Hmm...nice first post. Entertaining anyway. Welcome.

You want a simple do-it-all bike "without all the retro baggage", but you have a Harley Rocker on your list? Huh? Are Harleys not "retro" by virtue of the fact that their styling never actually left the 1940s?

Anyway, I find the F bland, but the other two are nice ideas. The potential for a really cool stripped down bike based on the Goldwing motor has always been there. Indeed, that is exactly what the original (flat four) Goldwing was, and it was nifty. Heavy? So what. Lots of the coolest bikes have been a bit portly. We are talking power cruiser here, and I am sure I needn't mention the hyper-cool but somewhat hefty progenitor of that whole class. Back to the Honda, the modern six is such a nice unit, it just begs to be highlighted in a bike that is all about the motor and not about sound systems, heated cup holders and air bags. And without the Harley wannabe-ness of the Valkyrie. No, it won't appeal to someone who choses a motard with saddle bags and top case as his primary mount, but what does that prove? Nothing.
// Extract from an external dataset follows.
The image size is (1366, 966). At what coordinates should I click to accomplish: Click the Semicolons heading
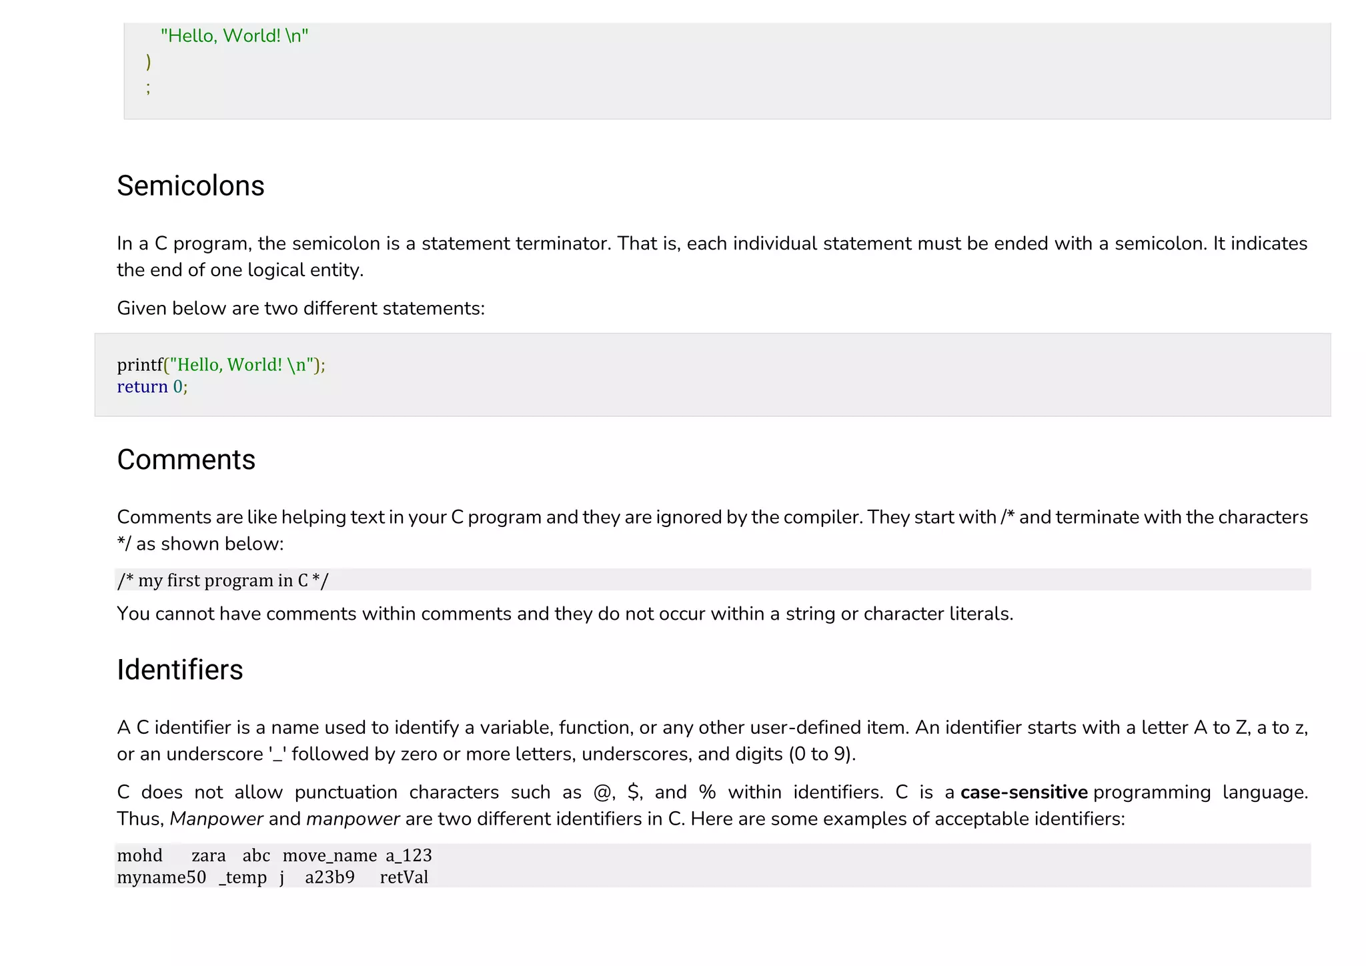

The appeal of the 1100R is also its simplicity. Who needs servo-actuated exhaust power valves, fly-by-wire throttle, VTEC, ABS linked brakes, computer controlled variable intake length, fuel in the frame, fuel under the seat, tuned flex frames, or even a radiator for that matter? All you really need (at least in the "old fart philosophy") is an air cooled motor of adequate displacement, two wheels and a seat. Yes, keep the solid state electronic ignition and the FI, because those two things actually make the machine more (rather than less) simple, and we certainly don't need the old weedy "retro" suspension. And put the fuel in the fuel tank, please.

Unfortunately, such archetypical simplicity must, by definition, remain "conceptual". The eco-crats have pretty much made certain that you can't build a bike anymore, especially an air cooled one, that doesn't have catalytic converters, evap cannisters, etc. So this nice elemental machine would, in the real world, end up a maize of tubes and plastic add-ons just like everything else.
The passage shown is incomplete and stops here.